▶ _Supplied entries_:
%%
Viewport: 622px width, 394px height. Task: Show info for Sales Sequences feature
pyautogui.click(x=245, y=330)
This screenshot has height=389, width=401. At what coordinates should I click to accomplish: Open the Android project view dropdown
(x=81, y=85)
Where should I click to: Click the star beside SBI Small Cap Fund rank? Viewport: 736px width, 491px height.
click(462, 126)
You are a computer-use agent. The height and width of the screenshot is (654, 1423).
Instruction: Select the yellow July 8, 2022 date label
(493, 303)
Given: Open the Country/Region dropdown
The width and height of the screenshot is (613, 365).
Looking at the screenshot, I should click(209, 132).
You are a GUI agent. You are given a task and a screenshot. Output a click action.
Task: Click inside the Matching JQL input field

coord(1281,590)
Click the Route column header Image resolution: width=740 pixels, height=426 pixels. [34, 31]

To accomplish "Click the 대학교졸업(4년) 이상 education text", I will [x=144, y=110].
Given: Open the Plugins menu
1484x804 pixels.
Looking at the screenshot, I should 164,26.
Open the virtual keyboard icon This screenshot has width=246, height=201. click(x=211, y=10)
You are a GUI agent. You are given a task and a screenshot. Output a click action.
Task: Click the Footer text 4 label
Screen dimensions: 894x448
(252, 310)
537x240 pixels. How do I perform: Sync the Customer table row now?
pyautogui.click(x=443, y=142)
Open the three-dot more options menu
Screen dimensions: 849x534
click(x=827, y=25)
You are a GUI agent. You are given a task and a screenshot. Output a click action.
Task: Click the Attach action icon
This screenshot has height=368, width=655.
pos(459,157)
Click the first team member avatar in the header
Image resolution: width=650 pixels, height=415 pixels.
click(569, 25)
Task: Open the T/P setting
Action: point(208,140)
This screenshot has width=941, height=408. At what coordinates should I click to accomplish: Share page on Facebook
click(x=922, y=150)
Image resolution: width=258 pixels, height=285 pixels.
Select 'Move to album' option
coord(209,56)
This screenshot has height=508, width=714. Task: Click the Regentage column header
%%
Looking at the entries above, count the lines that contain "icon" and answer with only the number.

▶ _Task answer_: 2